My Two Cents: Lawyer wants to use Bible story to sue Jews

“First thing we do is kill all the lawyers.”

Jack the Butcher,
in Henry VI Part II

The above quote from Shakespeare came to mind when I read that a lawyer said he is planning to sue the world’s Jews for “plundering” gold during the exodus form Pharaonic Egypt thousands of years ago, based on information from the Bible. Seriously.

Amazingly, the lawyer in question is not, as one might expect, from America (new unofficial motto: E pluribus sue ’em).
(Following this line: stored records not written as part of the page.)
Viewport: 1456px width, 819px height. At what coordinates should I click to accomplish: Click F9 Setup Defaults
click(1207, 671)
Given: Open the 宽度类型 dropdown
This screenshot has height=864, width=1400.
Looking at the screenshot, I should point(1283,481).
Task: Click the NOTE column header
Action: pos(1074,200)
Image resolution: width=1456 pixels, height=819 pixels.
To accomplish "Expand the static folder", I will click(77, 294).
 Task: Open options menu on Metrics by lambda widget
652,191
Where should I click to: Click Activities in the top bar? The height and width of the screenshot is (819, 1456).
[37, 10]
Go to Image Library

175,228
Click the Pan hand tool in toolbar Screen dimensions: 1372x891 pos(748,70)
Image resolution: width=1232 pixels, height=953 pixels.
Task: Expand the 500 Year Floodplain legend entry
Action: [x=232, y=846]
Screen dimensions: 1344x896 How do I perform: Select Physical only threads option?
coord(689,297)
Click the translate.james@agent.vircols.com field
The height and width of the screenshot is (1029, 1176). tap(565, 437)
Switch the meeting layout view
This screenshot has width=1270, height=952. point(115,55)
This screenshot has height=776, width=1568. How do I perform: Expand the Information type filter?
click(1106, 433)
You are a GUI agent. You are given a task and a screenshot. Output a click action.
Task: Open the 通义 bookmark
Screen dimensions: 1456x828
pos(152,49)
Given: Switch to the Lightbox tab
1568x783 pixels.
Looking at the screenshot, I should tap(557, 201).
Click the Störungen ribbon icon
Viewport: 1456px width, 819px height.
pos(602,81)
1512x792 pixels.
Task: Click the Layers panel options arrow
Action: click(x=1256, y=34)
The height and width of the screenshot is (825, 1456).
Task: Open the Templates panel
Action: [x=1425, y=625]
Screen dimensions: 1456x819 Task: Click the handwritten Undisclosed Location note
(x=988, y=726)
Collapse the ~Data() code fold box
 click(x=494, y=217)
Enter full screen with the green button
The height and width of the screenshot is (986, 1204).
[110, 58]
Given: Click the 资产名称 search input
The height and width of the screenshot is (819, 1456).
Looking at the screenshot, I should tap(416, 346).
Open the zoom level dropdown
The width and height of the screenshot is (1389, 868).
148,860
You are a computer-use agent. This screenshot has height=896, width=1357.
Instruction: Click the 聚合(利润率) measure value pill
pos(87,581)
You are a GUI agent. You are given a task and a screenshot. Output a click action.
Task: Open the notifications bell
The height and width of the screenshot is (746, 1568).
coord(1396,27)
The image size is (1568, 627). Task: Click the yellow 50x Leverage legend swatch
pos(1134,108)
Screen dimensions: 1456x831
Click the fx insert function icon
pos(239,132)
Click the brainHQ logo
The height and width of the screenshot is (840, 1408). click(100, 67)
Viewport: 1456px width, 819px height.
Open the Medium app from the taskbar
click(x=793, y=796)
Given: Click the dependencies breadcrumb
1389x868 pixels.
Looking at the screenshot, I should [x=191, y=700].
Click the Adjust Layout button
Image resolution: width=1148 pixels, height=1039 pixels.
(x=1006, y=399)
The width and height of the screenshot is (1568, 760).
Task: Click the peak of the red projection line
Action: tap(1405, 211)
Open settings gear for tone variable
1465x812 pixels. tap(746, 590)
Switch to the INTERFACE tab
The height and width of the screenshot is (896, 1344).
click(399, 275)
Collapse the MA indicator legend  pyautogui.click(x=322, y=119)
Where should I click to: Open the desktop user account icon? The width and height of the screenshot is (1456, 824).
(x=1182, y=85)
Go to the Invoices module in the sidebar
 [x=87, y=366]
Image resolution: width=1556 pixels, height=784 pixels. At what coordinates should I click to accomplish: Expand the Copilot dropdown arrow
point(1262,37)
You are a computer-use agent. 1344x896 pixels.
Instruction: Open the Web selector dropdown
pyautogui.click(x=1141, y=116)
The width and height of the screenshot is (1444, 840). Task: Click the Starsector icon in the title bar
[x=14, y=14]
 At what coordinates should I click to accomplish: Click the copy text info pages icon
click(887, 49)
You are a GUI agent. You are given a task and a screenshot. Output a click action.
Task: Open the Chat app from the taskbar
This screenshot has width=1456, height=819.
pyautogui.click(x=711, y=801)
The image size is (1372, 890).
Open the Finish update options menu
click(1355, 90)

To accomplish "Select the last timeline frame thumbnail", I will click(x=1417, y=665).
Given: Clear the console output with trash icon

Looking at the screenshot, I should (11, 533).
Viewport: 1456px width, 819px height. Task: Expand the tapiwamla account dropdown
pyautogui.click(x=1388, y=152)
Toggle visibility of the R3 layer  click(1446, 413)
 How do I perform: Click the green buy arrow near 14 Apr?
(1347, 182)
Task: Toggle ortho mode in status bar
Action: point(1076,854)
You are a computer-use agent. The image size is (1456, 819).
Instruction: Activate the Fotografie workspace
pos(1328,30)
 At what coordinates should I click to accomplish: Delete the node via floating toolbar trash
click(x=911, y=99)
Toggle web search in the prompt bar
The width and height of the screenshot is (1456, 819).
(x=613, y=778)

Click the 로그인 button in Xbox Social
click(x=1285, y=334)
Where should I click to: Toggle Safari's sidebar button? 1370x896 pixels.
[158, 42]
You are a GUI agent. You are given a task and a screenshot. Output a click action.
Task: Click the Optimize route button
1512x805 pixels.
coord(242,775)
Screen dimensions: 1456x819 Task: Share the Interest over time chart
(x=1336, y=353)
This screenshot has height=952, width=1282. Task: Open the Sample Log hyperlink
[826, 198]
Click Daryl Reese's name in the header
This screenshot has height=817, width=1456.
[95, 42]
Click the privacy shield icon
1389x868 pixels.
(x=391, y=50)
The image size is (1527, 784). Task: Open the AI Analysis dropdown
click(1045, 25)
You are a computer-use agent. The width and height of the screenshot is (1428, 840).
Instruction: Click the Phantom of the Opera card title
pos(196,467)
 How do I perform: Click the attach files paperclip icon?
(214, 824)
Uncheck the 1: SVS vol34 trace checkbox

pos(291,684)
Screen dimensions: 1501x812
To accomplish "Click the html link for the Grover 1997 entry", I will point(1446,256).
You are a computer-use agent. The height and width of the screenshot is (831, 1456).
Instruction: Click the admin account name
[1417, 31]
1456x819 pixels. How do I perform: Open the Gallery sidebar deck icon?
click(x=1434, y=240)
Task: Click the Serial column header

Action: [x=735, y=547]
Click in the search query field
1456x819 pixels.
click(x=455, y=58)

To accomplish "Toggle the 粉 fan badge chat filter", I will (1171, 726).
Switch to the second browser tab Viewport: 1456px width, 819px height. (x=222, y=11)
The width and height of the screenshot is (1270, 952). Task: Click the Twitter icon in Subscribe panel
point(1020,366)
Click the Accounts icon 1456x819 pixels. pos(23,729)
In fact, Nabil Hilmi is dean of the law faculty at Egypt’s al-Zaqaziq University, and according to him, the legal basis for his case is under study by lawyers – who I’m sure will be impartial – in Egypt and in Europe.

I don’t have a law degree, but I do watch a lot of “Law & Order,” so I feel qualified to offer the following legal opinion: Hilmi is a loonball for even thinking he has a case.

Then again, we live in a litigious world where families of victims of the Sept. 11, 2001, terrorist attacks are suing Boeing, American Airlines, United Airlines and others, including the Port Authority of New York and New Jersey and the World Trade Center Properties. The plaintiffs – their better judgement perhaps clouded by grief – say the airlines could have done a better job of preventing the hijackers from taking control of the four planes. They also say Boeing’s planes could have been designed better to thwart potential hijacks and the World Trade Center was badly designed for evacuation. (That’s just what U.S.-based airlines – already in financial trouble prior to Sept. 11, 2001, – need: a lawsuit. It would be a shame if airlines survived terrorism only to be done in by frivolous lawsuits.)

Anyway, the relevant passage in the New Revised Standard Version of the Bible, Exodus 12:35-36, reads: “The Israelites had done as Moses told them; they had asked the Egyptians for jewelry of silver and gold, and for clothing…And so they plundered the Egyptians.”

It seems utterly absurd to me to sue an entire people based on an event that may or may not have even happened so long ago. Maybe Shakespeare was right after all.

“My Two Cents” is a weekly column where the author – who’s no doubt offended Biblical literalists with that last paragraph – gets in his two cents worth in spite of the old saying that you only get a penny for your thoughts.